The Carthaginians secured a vast amount of plunder. The Roman army was full of officers and soldiers from the aristocratic ranks of society, and their arms and their dress were very valuable. The Carthaginians obtained some bushels of gold rings from their fingers, which Hannibal sent to Carthage as a trophy of his victory.

Chapter X. Scipio. B.C. 215-201
Reason of Hannibal's success.
The Scipios.

The true reason why Hannibal could not be arrested in his triumphant career seems not to have been because the Romans did not pursue the right kind of policy toward him, but because, thus far, they had no general who was his equal. Whoever was sent against him soon proved to be his inferior. Hannibal could out-maneuver them all in stratagem, and could conquer them on the field. There was, however, now destined to appear a man capable of coping with Hannibal. It was young Scipio, the one who saved the life of his father at the battle of Ticinus. This Scipio, though the son of Hannibal's first great antagonist of that name, is commonly called, in history, the elder Scipio; for there was another of his name after him, who was greatly celebrated for his wars against the Carthaginians in Africa. These last two received from the Roman people the surname of Africanus, in honor of their African victories, and the one who now comes upon the stage was called Scipio Africanus the elder, or sometimes simply the elder Scipio. The deeds of the Scipio who attempted to stop Hannibal at the Rhone and upon the Po were so wholly eclipsed by his son, and by the other Scipio who followed him, that the former is left out of view and forgotten in designating and distinguishing the others.

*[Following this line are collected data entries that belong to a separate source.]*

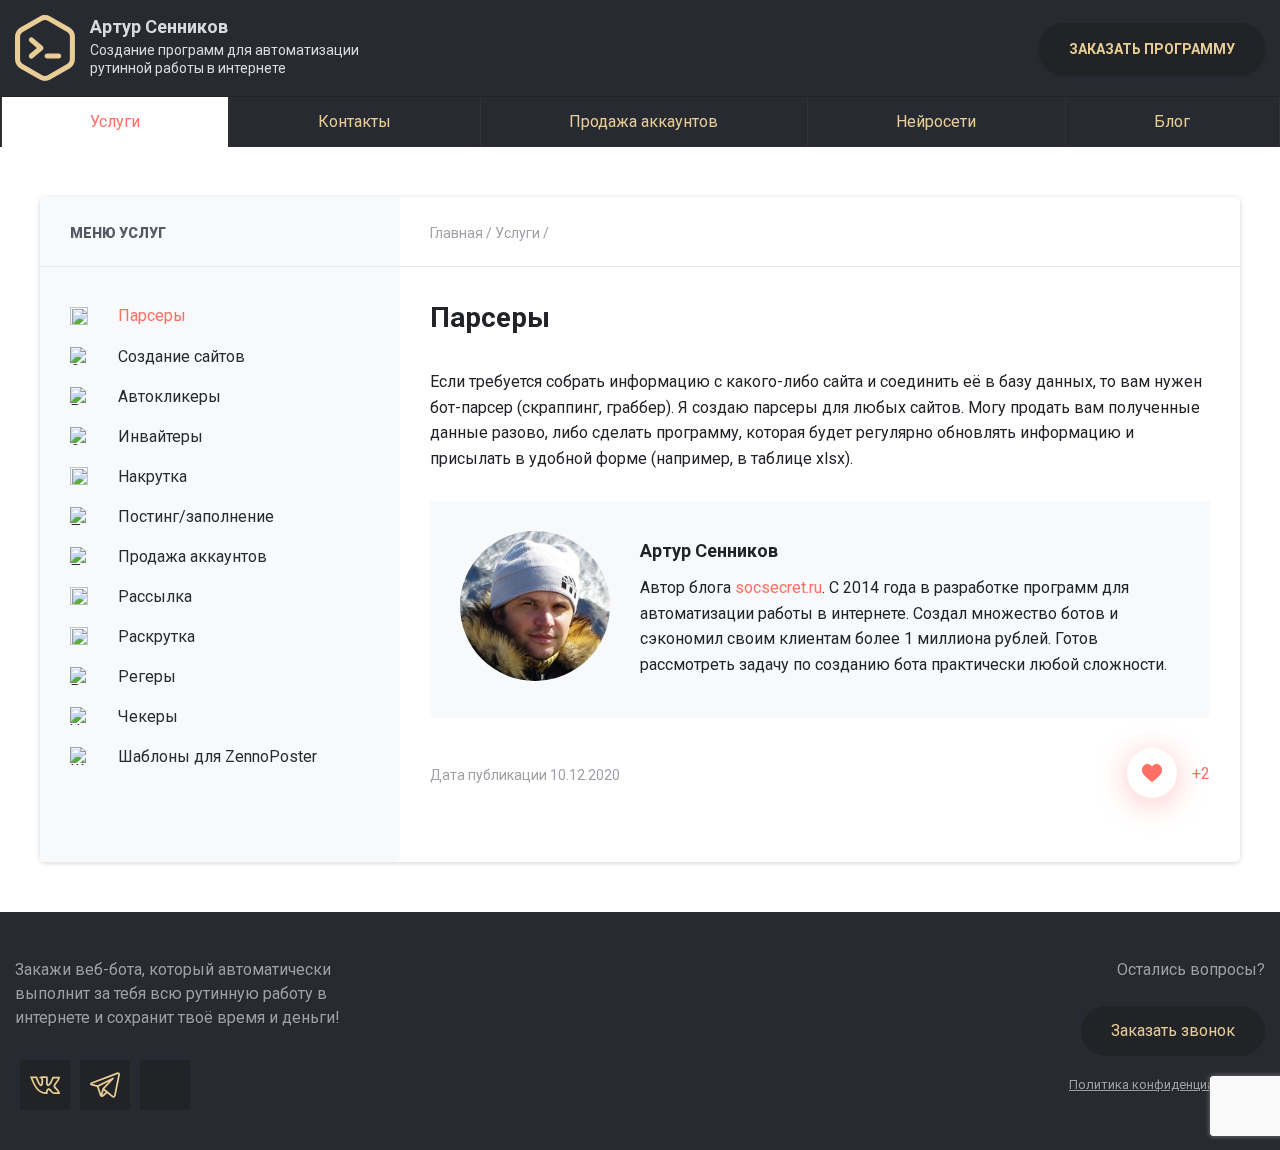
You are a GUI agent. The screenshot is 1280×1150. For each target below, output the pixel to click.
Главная (456, 233)
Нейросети (936, 121)
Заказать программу (1152, 49)
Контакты (354, 121)
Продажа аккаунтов (643, 121)
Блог (1172, 121)
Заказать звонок (1173, 1030)
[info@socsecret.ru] (165, 1085)
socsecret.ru (778, 587)
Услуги (115, 121)
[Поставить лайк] (1152, 773)
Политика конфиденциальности (1167, 1084)
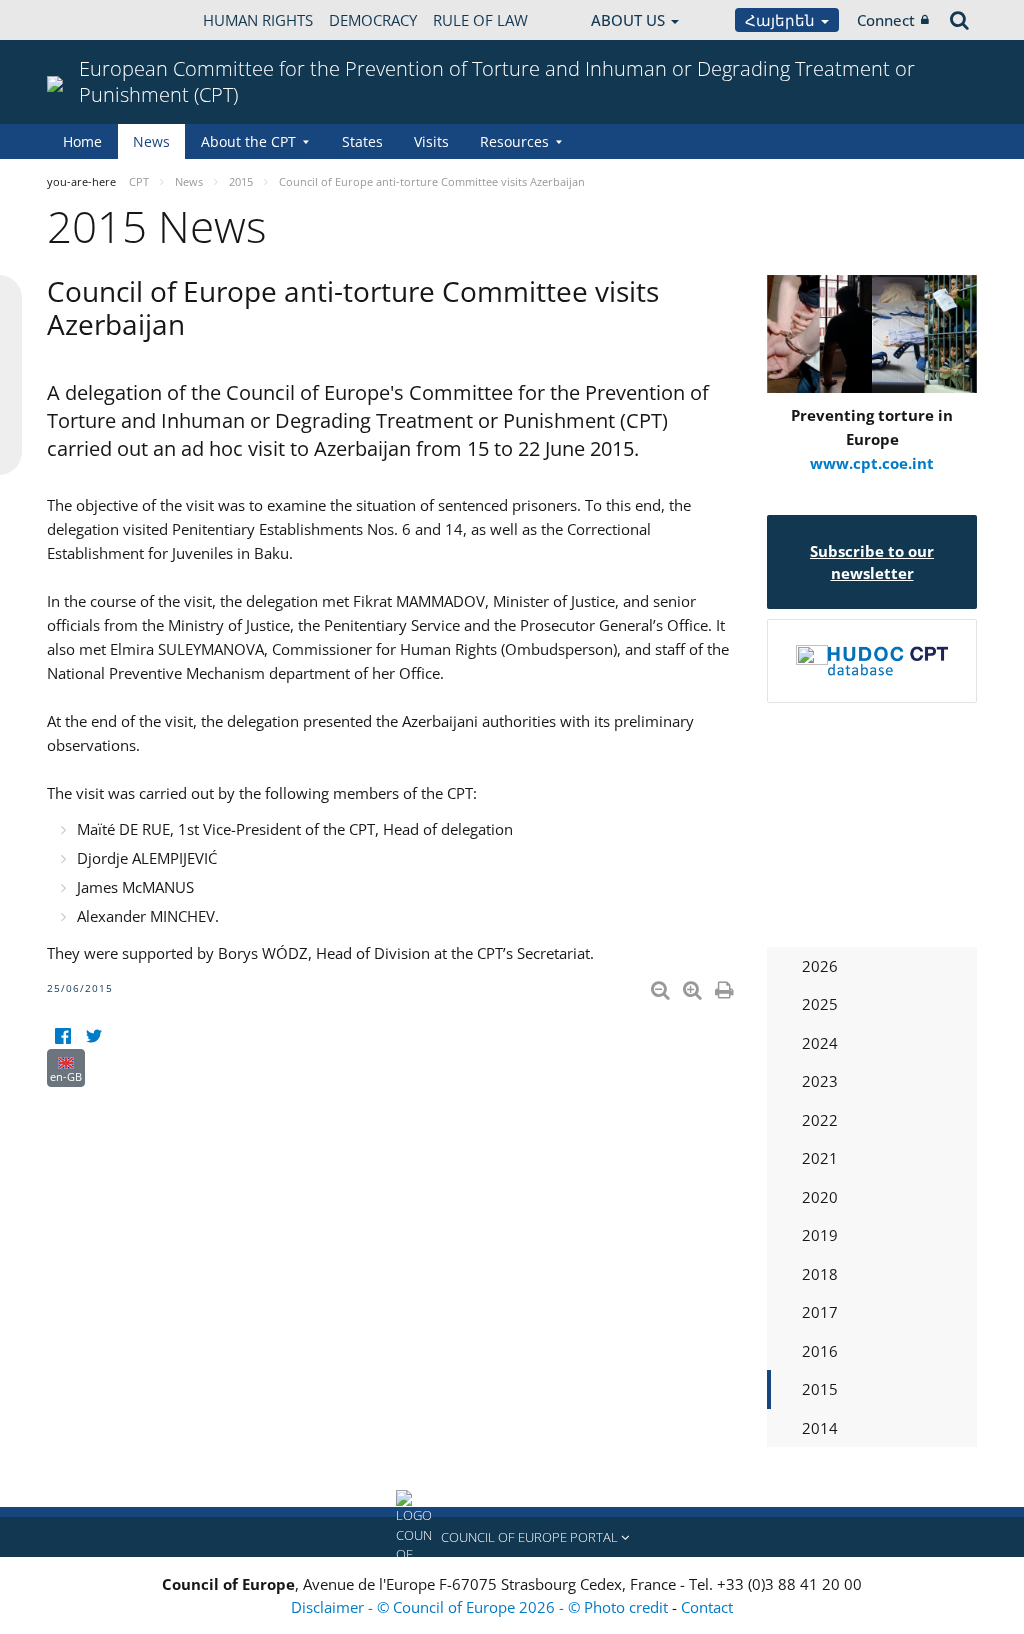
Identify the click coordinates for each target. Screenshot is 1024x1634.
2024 (820, 1043)
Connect (886, 20)
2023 (820, 1081)
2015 (820, 1389)
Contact (707, 1607)
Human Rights (258, 20)
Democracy (373, 20)
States (362, 141)
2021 (820, 1158)
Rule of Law (480, 20)
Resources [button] (514, 141)
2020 (820, 1197)
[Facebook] (62, 1036)
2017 (820, 1312)
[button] (512, 1537)
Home (82, 141)
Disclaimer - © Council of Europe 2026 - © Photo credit (481, 1607)
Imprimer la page (726, 986)
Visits (431, 141)
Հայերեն (782, 20)
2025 (820, 1004)
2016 (820, 1351)
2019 (820, 1235)
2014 (820, 1428)
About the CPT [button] (248, 141)
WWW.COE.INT (97, 20)
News (151, 141)
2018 (820, 1274)
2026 (820, 966)
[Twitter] (93, 1036)
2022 (820, 1120)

Fragments of the Roman army.
Scipio elected commander.

Our present Scipio first appears upon the stage, in the exercise of military command, after the battle of Cannæ. He was a subordinate officer and on the day following the battle he found himself at a place called Canusium, which was at a short distance from Cannæ, on the way toward Rome, with a number of other officers of his own rank, and with broken masses and detachments of the army coming in from time to time, faint, exhausted, and in despair. The rumor was that both consuls were killed. These fragments of the army had, therefore, no one to command them. The officers met together, and unanimously agreed to make Scipio their commander in the emergency, until some superior officer should arrive, or they should get orders from Rome.

Scipio's energy.

An incident here occurred which showed, in a striking point of view, the boldness and energy of the young Scipio's character. At the very meeting in which he was placed in command, and when they were overwhelmed with perplexity and care, an officer came in, and reported that in another part of the camp there was an assembly of officers and young men of rank, headed by a certain Metellus, who had decided to give up the cause of their country in despair, and that they were making arrangements to proceed immediately to the sea-coast, obtain ships, and sail away to seek a new home in some foreign lands, considering their cause in Italy as utterly lost and ruined. The officer proposed that they should call a council and deliberate what was best to do.

Case of Metellus.

"Deliberate!" said Scipio; "this is not a case for deliberation, but for action. Draw your swords and follow me." So saying, he pressed forward at the head of the party to the quarters of Metellus. They marched boldly into the apartment where he and his friends were in consultation. Scipio held up his sword, and in a very solemn manner pronounced an oath, binding himself not to abandon his country in this the hour of her distress, nor to allow any other Roman citizen to abandon her. If he should be guilty of such treason, he called upon Jupiter, by the most dreadful imprecations, to destroy him utterly, house, family, fortune, soul, and body.

Metellus yields.

"And now, Metellus, I call upon you," said he, "and all who are with you, to take the same oath. You must do it, otherwise you have got to defend yourselves against these swords of ours, as well as those of the Carthaginians." Metellus and his party yielded. Nor was it wholly to fear that they yielded. It was to the influence of hope quite as much as to that of fear. The courage, the energy, and the martial ardor which Scipio's conduct evinced awakened a similar spirit in them, and made them hope again that possibly their country might yet be saved.

Consternation at Rome.

The news of the awful defeat and destruction of the Roman army flew swiftly to Rome, and produced universal consternation. The whole city was in an uproar. There were soldiers in the army from almost every family, so that every woman and child throughout the city was distracted by the double agitation of inconsolable grief at the death of their husband or their father, slain in the battle, and of terrible fear that Hannibal and his raging followers were about to burst in through the gates of the city to murder them. The streets of the city, and especially the Forum, were thronged with vast crowds of men, women, and children, who filled the air with loud lamentations, and with cries of terror and despair.

The senate adjourns.

The magistrates were not able to restore order. The senate actually adjourned, that the members of it might go about the city, and use their influence and their power to produce silence at least, if they could not restore composure. The streets were finally cleared. The women and children were ordered to remain at home. Armed patrols were put on guard to prevent tumultuous assemblies forming. Men were sent off on horseback on the road to Canusium and Cannæ, to get more accurate intelligence, and then the senate assembled again, and began to consider, with as much of calmness as they could command, what was to be done.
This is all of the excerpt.